**Aufgaben:**
1) Wie lang ist laut dem Text zum Atomabkommen mit dem Iran die Frist, die der Iran der Europäischen Union gesetzt hat?
2) Setze den Text zum Atomabkommen mit dem Iran nach seinem letzten Satz fort.

**Vorliegender Text:**
Atomabkommen mit dem Iran

Wie die Europäer sich selbst zu Zwergen machen

Ein Gartenzwerg vor Bergkulisse steht mit dem Rücken zum Betrachter und blickt über einen Bretterzaun
Blick über den Zaun: Sind die Bretter zu hoch? Droht die Verzwergung? © imago/Photocase
Ferdos Forudastan im Gespräch mit Anke Schaefer · 14.05.2018
US-Präsident Trump hat den Atomdeal mit dem Iran aufgekündigt. Werden sich die Europäer jetzt zusammentun und den USA Paroli bieten? Die SZ-Journalistin Ferdos Forudastan hat erhebliche Zweifel.
Die Amerikaner kündigen das Atomabkommen mit dem Iran - und niemand in Europa weiß anscheinend derzeit, wie es weitergehen kann. Das ist der Eindruck, der sich verfestigt.
Der Iran hat der Europäischen Union nun eine Frist von 60 Tagen gesetzt, um die Umsetzung des Abkommens zu garantieren. Morgen trifft sich der deutsche Außenminister Maas mit seinen französischen und britischen Kollegen in Brüssel - mit dabei ist auch der iranische Amtsinhaber Mohammed Dschawad Sarif.
Europa werde nun versuchen zu retten, was zu retten ist, sagte die SZ-Journalistin Ferdos Forudastan im Deutschlandfunk Kultur.

"Wenn ihr euch jetzt nicht zusammentut, wann dann?"

"Man denkt tatsächlich: Wenn ihr euch jetzt nicht zusammentut, wann dann?" fragte Forudastan: "Wenn ihr euch jetzt nicht erhebt und sagt, 'wir sind nicht der Zwerg, der vor den USA kuscht', dann könnt ihr es ganz vergessen, die ganze Idee der Gemeinschaft."

**Datenauszug:**
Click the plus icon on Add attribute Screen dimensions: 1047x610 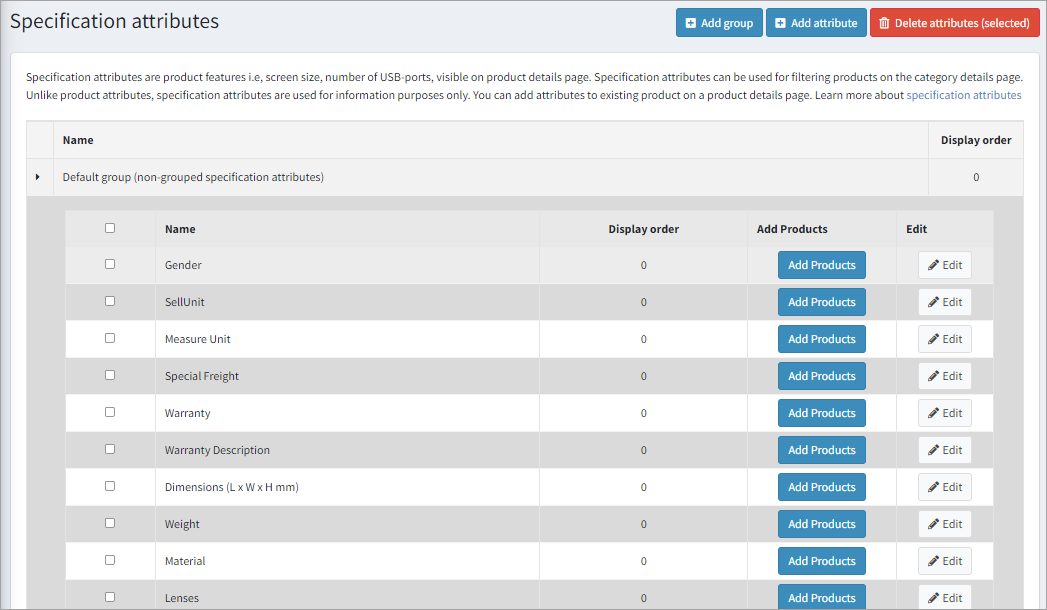pyautogui.click(x=780, y=23)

**Lösungen:**
1) Der Iran hat der Europäischen Union eine Frist von 60 Tagen gesetzt.

2)
Alle wüssten aber: "Es gibt so viele Punkte, in denen sich die Europäer uneinig sind." Und die Prozesse bis hin zu einem gemeinsamen Beschluss dauerten wahnsinnig lange. Deshalb sei sie im Moment skeptisch, betonte Forudastan.
Ferdos Forudastan: Ehemals Sprecherin von Ex-Bundespräsident Gauck, jetzt in leitender Funktion bei der Süddeutschen Zeitung
Ferdos Forudastan: Ehemals Sprecherin von Ex-Bundespräsident Gauck, jetzt in leitender Funktion bei der Süddeutschen Zeitung© picture alliance / dpa / Kay Nietfeld
Es sei nicht ausgemacht, dass Europa weiterhin zu seinen Werten stehen wolle, und es gebe viele Beispiele aus den letzten Jahren, wo genau das Gegenteil von dem getan worden sei, was man hätte tun müssen: "Nämlich sich zusammentun." Als Beispiel nannte Forudastan die Flüchtlingskrise.

Durchwurschteln statt Stellung beziehen

"Ich kann mir vorstellen, dass man versucht, sich irgendwie durchzuwurschteln", sagte die Journalistin. Für das "große Aufbäumen" sehe sie im Moment noch keine Indizien.
Die Situation im Iran selbst beschreibt Forudastan, die dort Familie hat, als angespannt. Trumps Entscheidung spiele den Hardlinern in die Hände und habe diese gestärkt, sagte sie. (ahe)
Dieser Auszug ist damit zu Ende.